It's Monday in New York City, where the nine-member Rent Guidelines Board is meeting tonight for its annual vote — eying a proposal to increase rents for the city's nearly 1 million regulated apartments.
But unlike previous votes, this one comes just days after a mayoral candidate won the Democratic primary after running on the slogan, "freeze the rent."
Zohran Mamdani, the presumptive Democratic mayoral nominee who was arrested protesting last year's vote, is expected to show up tonight alongside hundreds of tenants to protest potential rent hikes as much as 4.75% on new one-year leases.
By the end of this year, the MTA plans to stop selling MetroCards — and to stop raise the cost of subway and bus rides by 4%, bumping a single-ride fare up to $3.
The MTA also plans to halt G train service between Court Square and Bedford-Nostrand Avenues on select weeknights and weekends July 14 through Aug. 18 to resume work on signal modernization.
Attorneys at the Legal Aid Society, New York City's biggest public defender group, have voted to authorize a strike if management doesn't meet their demands for better work conditions.

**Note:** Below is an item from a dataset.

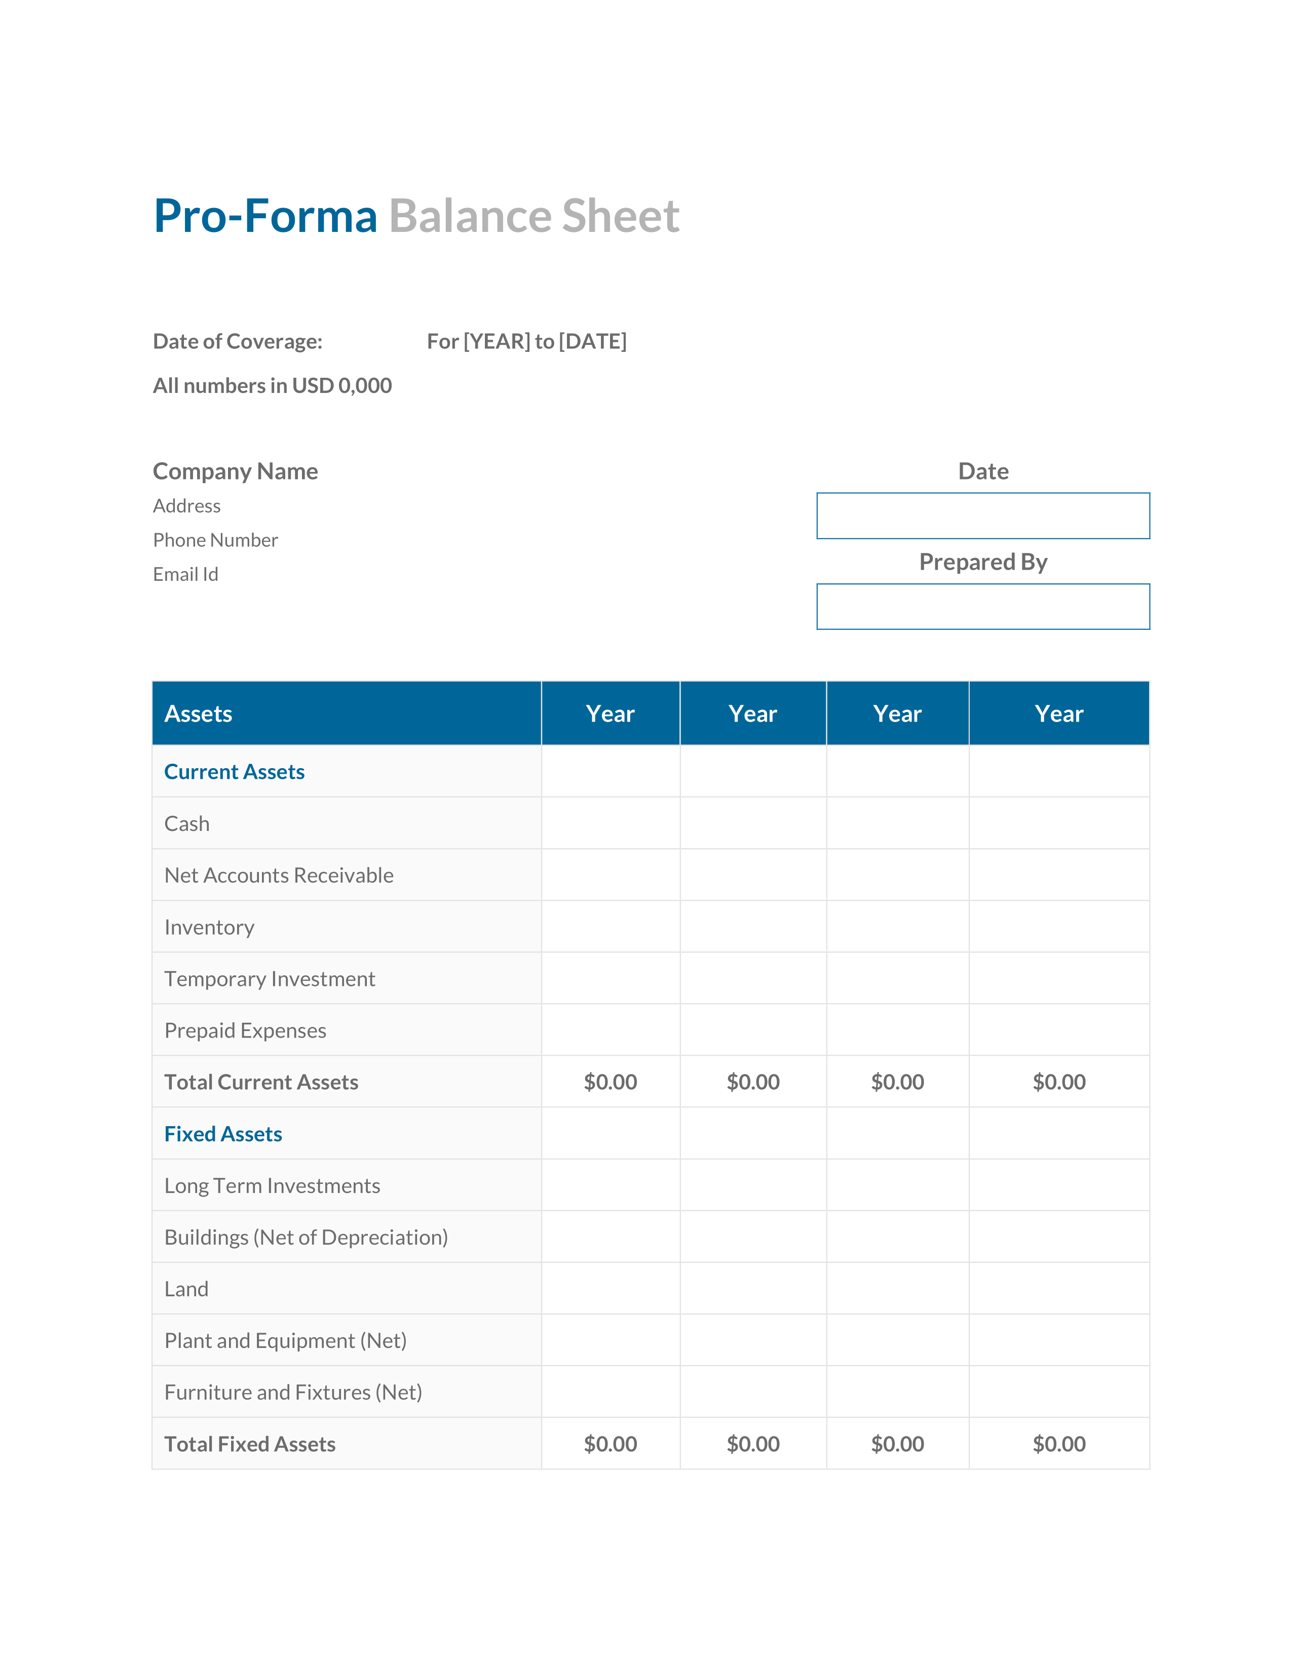Click the Phone Number line

[215, 540]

The Roosevelt Hotel, which has housed tens of thousands of newcomers since converting to a migrant shelter and intake center in May 2023, has closed.
Mayor Eric Adams' administration has warned short-term rental hosts on Airbnb that it will step up enforcement against what City Hall called “deceptive” tactics to skirt short-term rental regulations.
Local 32BJ SEIU and the hotel workers union, two powerful labor organizations that endorsed Andrew Cuomo in the Democratic mayoral primary, are now backing Mamdani in the general election.
The Adams administration is going ahead with a plan to relocate a major city agency's headquarters to the Wall Street building owned by a prominent Adams donor — even as an investigation into the deal continues.
Members of the Facebook group "That Annoying Bass Sound Throughout NYC" are growing increasingly frustrated with outer-borough meet-ups that feature cars with very loud speakers, plus weed and strippers.
Deputy Mayor Randy Mastro said senior apartments, along with nearly 500 additional units for low- and middle-income renters, would instead be built on three other lots nearby. Housing advocates are skeptical.
Bill Ackman, a hedge fund manager who contributed $500,000 of the $24 million raised by the super PAC Fix the City, said on X that Cuomo "sat back and did not run a real campaign, relying on name recognition, early favorable polling and keeping a low profile to make it through."